THE WRITER'S TECHNIQUE IN THIRTEEN THESES
- Anyone intending to embark on a major work
should be lenient with himself and, having completed a stint, deny himself
nothing that will not prejudice the next.
- Talk about what you have written, by all means,
but do not read from it while the work is in progress. Every gratification
procured in this way will slacken your tempo. If this regime is followed, the
growing desire to communicate will become in the end a motor for completion.
- In your working conditions avoid everyday
mediocrity. Semi-relaxation, to a background of insipid sounds, is degrading. On
the other hand, accompaniment by an etude or a cacophony of voices can become as
significant for work as the perceptible silence of the night. If the latter
sharpens the inner ear, the former acts as a touchstone for a diction ample
enough to bury even the most wayward sounds.
- Avoid haphazard writing materials. A pedantic
adherence to certain papers, pens, inks is beneficial. No luxury, but an
abundance of these utensils is indispensable.
- Let no thought pass incognito, and keep your
notebook as strictly as the authorities keep their register of aliens.
- Keep your pen aloof from inspiration, which it
will then attract with magnetic power. The more circumspectly you delay writing
down an idea, the more maturely developed it will be on surrendering itself.
Speech conquers thought, but writing commands it.
- Never stop writing because you have run out of
ideas. Literary honour requires that one break off only at an appointed moment
(a mealtime, a meeting) or at the end of the work.
- Fill the lacunae of inspiration by tidily
copying out what is already written.
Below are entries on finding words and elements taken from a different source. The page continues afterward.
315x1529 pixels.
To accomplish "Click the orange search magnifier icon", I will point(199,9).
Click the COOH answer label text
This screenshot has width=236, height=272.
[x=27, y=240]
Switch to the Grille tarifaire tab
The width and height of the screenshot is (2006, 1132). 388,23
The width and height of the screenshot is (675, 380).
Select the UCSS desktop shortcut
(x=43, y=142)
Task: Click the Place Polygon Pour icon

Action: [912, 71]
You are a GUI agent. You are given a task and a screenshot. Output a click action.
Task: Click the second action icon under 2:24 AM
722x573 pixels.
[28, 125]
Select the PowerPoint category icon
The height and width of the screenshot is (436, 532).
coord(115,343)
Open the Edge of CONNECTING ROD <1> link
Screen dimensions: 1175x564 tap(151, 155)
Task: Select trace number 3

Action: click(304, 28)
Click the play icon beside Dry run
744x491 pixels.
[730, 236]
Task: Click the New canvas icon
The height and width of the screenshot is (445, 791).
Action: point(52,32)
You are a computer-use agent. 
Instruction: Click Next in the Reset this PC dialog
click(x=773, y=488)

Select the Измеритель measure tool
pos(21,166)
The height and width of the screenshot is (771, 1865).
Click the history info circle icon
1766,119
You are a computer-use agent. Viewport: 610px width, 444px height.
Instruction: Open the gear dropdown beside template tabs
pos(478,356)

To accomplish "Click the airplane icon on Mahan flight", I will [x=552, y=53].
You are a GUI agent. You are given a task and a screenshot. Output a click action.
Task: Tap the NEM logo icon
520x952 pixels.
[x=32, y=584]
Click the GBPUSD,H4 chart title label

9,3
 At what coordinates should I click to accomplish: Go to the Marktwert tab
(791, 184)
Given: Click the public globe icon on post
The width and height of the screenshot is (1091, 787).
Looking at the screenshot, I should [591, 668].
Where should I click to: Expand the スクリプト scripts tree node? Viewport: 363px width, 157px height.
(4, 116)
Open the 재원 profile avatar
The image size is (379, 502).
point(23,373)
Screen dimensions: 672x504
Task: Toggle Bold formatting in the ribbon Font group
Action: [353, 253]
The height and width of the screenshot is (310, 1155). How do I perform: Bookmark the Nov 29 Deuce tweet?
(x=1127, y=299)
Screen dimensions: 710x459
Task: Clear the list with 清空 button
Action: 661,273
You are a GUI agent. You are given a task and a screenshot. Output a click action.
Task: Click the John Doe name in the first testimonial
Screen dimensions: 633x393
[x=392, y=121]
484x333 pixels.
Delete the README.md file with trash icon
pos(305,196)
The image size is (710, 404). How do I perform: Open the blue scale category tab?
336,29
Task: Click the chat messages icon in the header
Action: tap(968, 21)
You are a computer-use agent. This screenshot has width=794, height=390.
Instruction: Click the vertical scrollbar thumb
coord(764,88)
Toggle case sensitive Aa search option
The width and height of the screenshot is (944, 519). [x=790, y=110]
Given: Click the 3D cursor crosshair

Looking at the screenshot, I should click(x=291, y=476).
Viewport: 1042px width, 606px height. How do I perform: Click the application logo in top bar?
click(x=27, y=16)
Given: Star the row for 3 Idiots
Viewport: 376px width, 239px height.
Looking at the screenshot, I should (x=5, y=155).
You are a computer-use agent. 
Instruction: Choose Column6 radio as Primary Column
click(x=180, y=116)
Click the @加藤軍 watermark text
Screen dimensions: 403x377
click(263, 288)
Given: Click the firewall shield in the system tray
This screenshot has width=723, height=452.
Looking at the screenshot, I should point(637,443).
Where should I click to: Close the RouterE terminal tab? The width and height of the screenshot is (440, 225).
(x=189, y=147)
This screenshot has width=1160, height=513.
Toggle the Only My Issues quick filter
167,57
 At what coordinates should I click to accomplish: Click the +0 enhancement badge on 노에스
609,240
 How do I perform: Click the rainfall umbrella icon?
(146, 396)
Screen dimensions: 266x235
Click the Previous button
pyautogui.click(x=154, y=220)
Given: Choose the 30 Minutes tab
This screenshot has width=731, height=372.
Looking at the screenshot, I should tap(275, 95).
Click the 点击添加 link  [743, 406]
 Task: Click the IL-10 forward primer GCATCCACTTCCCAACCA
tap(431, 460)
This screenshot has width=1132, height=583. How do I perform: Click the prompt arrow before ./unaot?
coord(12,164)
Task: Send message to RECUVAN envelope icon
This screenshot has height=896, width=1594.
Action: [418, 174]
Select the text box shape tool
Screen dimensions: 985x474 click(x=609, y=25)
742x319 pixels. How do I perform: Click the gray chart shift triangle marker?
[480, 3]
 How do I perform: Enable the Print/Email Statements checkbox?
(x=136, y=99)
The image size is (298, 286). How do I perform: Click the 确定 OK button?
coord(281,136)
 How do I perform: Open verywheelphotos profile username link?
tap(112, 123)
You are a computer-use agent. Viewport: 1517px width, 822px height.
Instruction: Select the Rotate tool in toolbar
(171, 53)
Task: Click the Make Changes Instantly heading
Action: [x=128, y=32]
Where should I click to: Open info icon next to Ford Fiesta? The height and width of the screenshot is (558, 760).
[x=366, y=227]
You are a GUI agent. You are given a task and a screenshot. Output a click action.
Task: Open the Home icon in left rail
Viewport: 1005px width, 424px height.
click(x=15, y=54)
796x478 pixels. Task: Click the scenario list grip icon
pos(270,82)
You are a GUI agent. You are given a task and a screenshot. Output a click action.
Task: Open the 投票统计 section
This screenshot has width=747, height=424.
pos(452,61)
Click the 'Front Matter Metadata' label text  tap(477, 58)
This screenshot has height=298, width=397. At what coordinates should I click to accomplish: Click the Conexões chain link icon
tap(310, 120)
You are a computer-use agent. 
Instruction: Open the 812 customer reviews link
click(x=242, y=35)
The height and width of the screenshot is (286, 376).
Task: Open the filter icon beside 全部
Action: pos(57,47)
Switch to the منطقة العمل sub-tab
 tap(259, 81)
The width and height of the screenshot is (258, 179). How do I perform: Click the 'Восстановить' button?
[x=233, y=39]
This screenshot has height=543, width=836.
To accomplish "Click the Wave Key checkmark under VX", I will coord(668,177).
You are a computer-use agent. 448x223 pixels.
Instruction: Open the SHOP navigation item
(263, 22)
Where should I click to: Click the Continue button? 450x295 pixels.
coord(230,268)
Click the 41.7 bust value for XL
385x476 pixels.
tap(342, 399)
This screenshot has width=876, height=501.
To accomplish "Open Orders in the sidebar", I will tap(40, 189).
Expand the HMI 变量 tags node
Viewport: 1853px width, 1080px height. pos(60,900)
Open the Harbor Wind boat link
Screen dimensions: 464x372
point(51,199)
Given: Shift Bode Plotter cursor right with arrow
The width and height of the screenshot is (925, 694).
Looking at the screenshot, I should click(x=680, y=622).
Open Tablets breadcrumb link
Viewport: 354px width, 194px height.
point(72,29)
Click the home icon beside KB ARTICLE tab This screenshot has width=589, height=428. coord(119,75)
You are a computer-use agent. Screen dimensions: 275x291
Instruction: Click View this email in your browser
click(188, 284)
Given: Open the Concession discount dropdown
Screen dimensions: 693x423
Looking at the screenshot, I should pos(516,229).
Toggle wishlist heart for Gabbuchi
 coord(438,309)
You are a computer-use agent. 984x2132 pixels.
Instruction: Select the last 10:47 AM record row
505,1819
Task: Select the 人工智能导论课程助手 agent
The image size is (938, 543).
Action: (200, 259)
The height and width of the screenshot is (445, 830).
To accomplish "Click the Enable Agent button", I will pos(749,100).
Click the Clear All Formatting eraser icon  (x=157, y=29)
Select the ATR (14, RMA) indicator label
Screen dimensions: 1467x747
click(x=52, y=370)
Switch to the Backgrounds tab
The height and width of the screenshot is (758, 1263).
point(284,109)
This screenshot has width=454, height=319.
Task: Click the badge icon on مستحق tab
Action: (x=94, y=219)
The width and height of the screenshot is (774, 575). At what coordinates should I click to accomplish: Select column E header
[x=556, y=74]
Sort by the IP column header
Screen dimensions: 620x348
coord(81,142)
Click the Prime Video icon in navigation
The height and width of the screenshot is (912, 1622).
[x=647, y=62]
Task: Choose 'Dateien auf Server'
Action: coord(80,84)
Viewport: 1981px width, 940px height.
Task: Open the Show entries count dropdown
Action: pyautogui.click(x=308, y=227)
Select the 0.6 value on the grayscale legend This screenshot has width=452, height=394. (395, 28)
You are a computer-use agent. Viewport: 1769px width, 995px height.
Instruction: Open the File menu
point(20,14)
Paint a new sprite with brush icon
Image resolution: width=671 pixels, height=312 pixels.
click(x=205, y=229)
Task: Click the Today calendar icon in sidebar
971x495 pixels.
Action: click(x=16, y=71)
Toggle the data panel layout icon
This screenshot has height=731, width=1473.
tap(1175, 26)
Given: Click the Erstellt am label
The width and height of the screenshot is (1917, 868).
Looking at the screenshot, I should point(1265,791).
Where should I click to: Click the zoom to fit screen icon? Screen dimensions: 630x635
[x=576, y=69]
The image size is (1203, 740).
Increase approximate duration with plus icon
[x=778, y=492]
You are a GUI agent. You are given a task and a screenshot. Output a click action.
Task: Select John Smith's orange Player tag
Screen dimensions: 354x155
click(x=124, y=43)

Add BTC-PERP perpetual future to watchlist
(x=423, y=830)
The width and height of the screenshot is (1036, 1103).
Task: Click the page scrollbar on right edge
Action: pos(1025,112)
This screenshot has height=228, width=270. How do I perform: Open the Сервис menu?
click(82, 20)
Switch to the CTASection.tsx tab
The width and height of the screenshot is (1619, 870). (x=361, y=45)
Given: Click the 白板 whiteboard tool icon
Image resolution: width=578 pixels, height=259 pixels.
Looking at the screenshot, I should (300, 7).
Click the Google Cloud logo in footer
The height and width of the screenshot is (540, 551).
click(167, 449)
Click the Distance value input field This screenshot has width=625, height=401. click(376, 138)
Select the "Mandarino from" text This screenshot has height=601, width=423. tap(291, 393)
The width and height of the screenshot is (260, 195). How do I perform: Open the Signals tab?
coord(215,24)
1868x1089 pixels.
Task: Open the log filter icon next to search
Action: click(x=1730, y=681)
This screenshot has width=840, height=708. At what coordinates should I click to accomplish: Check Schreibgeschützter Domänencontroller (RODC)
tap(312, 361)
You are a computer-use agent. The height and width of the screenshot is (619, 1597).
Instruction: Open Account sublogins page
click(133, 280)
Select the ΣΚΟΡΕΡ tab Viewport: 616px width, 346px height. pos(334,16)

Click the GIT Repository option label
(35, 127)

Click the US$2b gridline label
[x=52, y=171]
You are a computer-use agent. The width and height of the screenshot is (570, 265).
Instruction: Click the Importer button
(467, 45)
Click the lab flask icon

Intuition will awaken in the process.
- Nulla dies sine linea ['No day without
a line'] – but there may well be weeks.
- Consider no work perfect over which you have not
once sat from evening to broad daylight.
- Do not write the conclusion of a work in your
familiar study. You would not find the necessary courage there.
- Stages of composition: idea – style – writing.
The value of the fair copy is that in producing it you confine attention to
calligraphy. The idea kills inspiration, style fetters the idea, writing pays
off style.
- The work is the death mask of its conception.